お参り先の小学生の女の子からの質問。中々、大人からは出ない直球で本質的な質問。ドキッとしましたが大切なことだと思います。
 この時は「お経でそのように伝えられているよ」や「浄土真宗ではお浄土という場所に往くと説かれていてね」などと答えたように思います。しかしながら、その純粋な疑問にきちんと答えられたのかモヤモヤしましたので、本コーナーで取り上げさせていただきました。
 
 まず「天国」や「地獄」ですが、確かに仏教は輪廻(りんね)という生まれ変わり死に変わりの思想の中で、その世界を説きます。ただし仏教の説く「天国」は、苦しみある世界という意味では「地獄」と変わりのない世界です。豊かで恵まれているからこその苦しみ、それを維持したくても維持できない苦しみがあると説かれます。
 ですから仏教の目的は、「天国」の様な環境に行くことではなく、苦しみの元である執着(仏教では煩悩と言います)から解き放たれた存在。つまり「仏(ほとけ)」に成ることにあります。このあたりのことは別コーナーの『住職さんに聞くゾウ!』で、もう少し詳しく触れています。
 「仏」とは別に死者を意味する言葉ではありません。本来「仏」とは「法」という真理に目覚め、苦しみのもとである執着から離れた者を指します。だからこそ、仏教の開祖であるお釈迦さまも、生前から「目覚めた者」を意味する「ブッダ(仏陀)」、つまり「ほとけ」と称されていました。
 しかしながら、生きている間に煩悩を滅する修行を行える環境にない、或いは修行しても煩悩を滅することが出来ない。そういった私が、命終えた後、阿弥陀さまという仏さまの働きかけ(南無阿弥陀仏)によってお浄土に生まれ「仏」という存在に成らせていただく。それが浄土真宗の教えの根幹かなと思います。

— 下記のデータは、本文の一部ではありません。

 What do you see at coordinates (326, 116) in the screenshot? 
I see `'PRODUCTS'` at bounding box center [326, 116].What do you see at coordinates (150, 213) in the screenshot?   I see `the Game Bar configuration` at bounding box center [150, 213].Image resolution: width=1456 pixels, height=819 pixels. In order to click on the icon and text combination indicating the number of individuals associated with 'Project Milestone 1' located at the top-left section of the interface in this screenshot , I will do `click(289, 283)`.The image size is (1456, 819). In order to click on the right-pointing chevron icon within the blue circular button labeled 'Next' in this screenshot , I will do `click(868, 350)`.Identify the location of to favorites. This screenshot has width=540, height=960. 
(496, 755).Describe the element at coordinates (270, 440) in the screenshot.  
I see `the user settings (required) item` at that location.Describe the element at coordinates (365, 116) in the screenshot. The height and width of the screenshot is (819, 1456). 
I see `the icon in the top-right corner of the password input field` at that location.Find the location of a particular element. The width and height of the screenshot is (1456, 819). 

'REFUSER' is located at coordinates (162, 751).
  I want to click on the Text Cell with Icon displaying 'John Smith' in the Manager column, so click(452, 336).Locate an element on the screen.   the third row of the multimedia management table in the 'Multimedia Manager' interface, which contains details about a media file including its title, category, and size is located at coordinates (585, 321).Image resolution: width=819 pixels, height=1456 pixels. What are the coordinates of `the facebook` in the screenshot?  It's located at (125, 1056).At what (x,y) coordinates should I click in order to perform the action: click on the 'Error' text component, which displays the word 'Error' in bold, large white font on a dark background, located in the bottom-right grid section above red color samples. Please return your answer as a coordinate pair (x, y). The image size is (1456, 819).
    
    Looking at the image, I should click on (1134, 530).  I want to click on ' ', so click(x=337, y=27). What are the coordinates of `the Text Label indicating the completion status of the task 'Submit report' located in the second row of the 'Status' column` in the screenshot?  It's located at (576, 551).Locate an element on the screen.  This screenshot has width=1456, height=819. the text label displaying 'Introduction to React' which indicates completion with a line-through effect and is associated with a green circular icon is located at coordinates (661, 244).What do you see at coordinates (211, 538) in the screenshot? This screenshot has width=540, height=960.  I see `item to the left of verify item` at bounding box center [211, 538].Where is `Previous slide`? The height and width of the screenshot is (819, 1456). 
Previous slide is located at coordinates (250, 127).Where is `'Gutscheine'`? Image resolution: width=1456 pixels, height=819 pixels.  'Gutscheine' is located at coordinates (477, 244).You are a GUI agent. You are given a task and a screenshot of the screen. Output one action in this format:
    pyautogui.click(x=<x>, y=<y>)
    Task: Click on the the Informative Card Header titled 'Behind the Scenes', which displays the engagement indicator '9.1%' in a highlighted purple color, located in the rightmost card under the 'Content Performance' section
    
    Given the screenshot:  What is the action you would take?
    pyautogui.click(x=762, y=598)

 ですから質問には「お浄土という場所に生まれて仏に成らせてもらうんだよ」と答えるのですが、聞きたいことに答えられているのかどうか(~_~;)
 おそらく「死後の世界はあるの?」という趣旨も含まれているかと思うのですが、これは完全に私の能力を超えた問題なので、私に証明出来るようなものではありません。そう祖師の方々から伝え聞いていると。自力では「仏」に成りようがない私が、「仏」に成らせていただく道であると受け止めさせていただくことしか出来ないのかなと思います。
 ただ様々な執着から離れ、ものごとをありのままに平等に見る「仏」という存在。そういったものを、僧侶でも一般の人でも問わず、皆で等しく目標・指針とできる環境・場所がある。そのこと自体が何よりの一つのご利益なのかなと、今の私は感じています。

ん~、答えられているか怪しい。。。
また年を重ねたら違う答え方をしている気がします。一生の課題だと思います。

住職

ポイント
・「天国」や「地獄」は仏典で説かれていますが、仏教の目的とする場所ではありません。
・浄土真宗は「浄土」に生まれ仏に成らせていただく教えです。